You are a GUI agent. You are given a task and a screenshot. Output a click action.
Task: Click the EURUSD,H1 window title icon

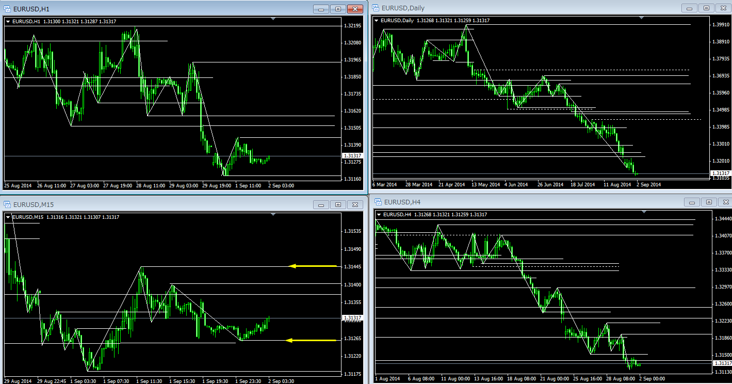point(7,9)
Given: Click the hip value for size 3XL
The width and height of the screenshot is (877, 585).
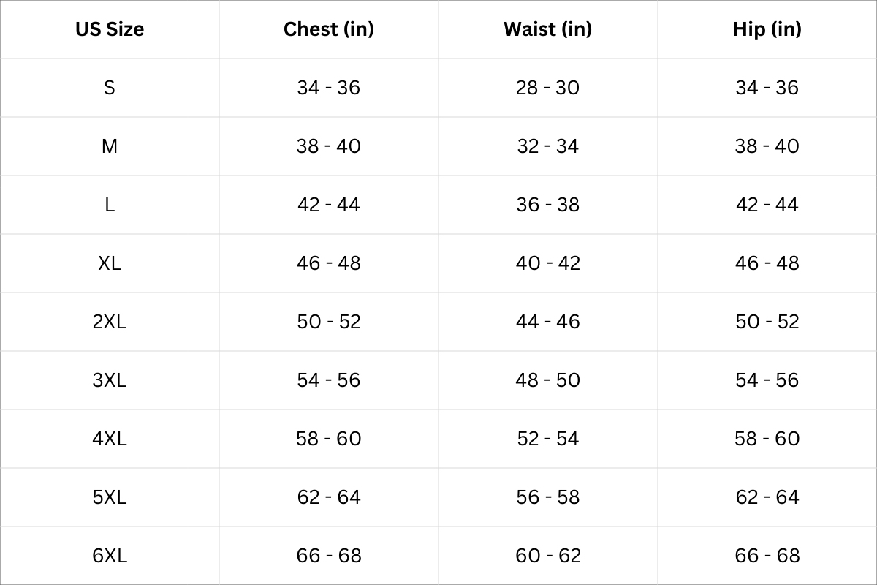Looking at the screenshot, I should (767, 380).
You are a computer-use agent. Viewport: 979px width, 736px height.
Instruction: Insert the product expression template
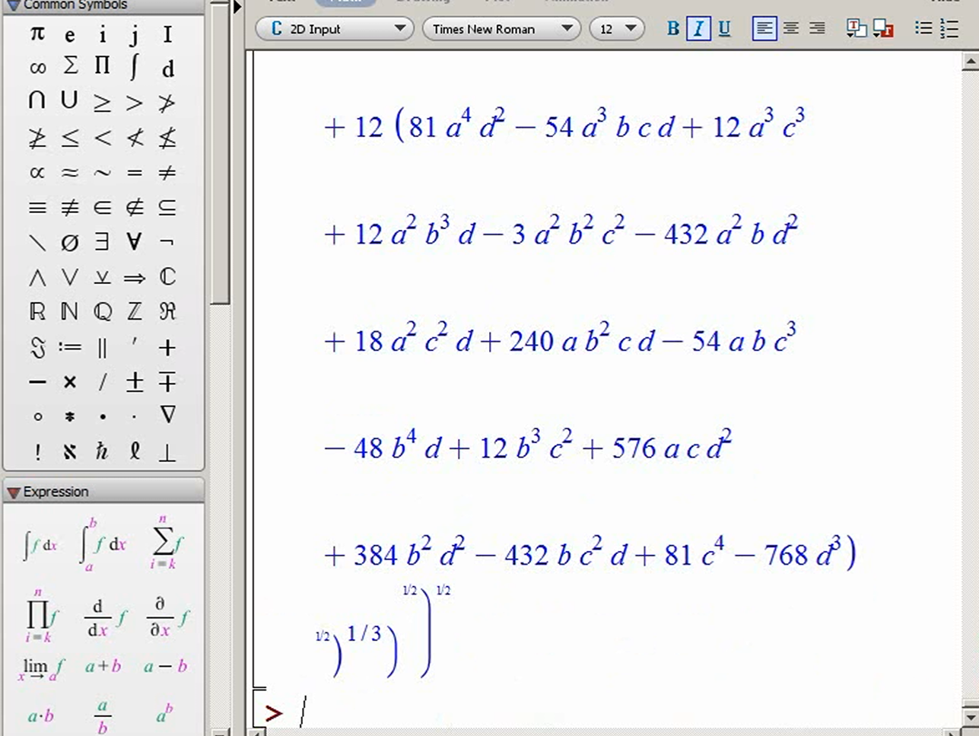(41, 615)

*****

Exercise description: Tell me how many lines in the entries contain the string "agent", and give nothing besides that number.

Solution for this exercise: 2